Charles W. Freeman III, who holds the Freeman Chair in China Studies at the Center for Strategic and International Studies in Washington DC, said the Obama administration is getting tough on China and the changed tone and tense Sino-US relations "set the perfect stage" for the president to meet the Dalai Lama.
"The Chinese public had pinned too much expectation on Obama and then got disappointed," Li Cheng, director of research at the John L. Thornton China Center under the Brookings Institution, told China Daily on Friday.

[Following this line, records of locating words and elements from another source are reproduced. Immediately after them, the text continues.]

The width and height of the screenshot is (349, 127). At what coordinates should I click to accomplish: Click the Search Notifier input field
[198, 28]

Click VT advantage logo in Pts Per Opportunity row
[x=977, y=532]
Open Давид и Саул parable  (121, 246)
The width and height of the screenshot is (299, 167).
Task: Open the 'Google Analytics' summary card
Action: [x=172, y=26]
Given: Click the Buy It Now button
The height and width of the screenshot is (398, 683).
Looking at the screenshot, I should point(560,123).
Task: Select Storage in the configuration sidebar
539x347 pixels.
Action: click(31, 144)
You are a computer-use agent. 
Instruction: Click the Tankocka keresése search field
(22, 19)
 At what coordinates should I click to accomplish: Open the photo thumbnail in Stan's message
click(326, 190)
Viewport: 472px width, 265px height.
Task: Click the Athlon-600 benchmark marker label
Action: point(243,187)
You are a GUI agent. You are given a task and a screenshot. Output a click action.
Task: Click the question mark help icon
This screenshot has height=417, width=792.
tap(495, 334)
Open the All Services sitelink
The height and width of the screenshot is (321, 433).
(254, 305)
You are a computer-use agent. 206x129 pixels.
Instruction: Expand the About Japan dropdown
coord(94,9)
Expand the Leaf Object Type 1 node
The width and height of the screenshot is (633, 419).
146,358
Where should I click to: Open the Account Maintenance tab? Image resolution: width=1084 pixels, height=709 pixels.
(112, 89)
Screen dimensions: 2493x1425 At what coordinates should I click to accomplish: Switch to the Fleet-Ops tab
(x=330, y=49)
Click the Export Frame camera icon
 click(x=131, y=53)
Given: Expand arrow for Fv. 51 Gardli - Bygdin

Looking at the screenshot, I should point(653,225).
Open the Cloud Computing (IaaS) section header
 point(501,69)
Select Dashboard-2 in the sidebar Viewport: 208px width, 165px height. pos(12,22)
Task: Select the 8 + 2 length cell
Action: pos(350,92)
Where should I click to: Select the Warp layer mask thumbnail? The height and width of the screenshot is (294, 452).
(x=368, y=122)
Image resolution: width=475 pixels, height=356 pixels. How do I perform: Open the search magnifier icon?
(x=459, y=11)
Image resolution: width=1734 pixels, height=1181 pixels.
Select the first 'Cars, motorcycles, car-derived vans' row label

Last year, Obama postponed a meeting with the Dalai Lama before his first trip to China. During the joint press conference with President Hu Jintao in Beijing, Obama also recognized that Tibet is part of China and the US will not intervene in China's domestic affairs by supporting the Chinese government and the representatives of the Dalai Lama to resolve the problem through dialogue.
"Though a lot of progress has been achieved in Sino-US relations last year, it has not yet seen any fundamental changes. There is still a long way to go before the two countries forge a true partnership," Li said.
Jin Canrong, deputy dean of the School of International Studies at the Beijing-based Renmin University of China, said China's response to the meeting is still quite restrained, partly because it is not the first meeting by a US president with the Dalai Lama and Beijing had already saw it coming.
So far, China has not threatened any retaliatory measures as it did following the US announcement of the arms sales to Taiwan.
The low-key way Obama dealt with the meeting obviously also helped to avoid further escalating the conflict, he said.
There was no welcome fanfare on Thursday, nor a public appearance of the Dalai Lama with the US president. They sat down in the Map Room instead of the more important Oval Office.
The White House also released a single official picture, rather than allow independent photographers and reporters to see the two men together. Similarly, an official photograph was the only release after the Dalai Lama met with Clinton.
Many saw the timing of the meeting as a concession as well, with Obama declining to see the Dalai Lama during his Washington stay in October because it would have come before the president's China visit in November.
The latest visit also came during China's Spring Festival holiday, when government offices are closed and media coverage reduced.
Still, Jin Canrong said bilateral disputes ranging from trade to currency will linger.
"I think it's still too early to say if tensions have passed," Jin said.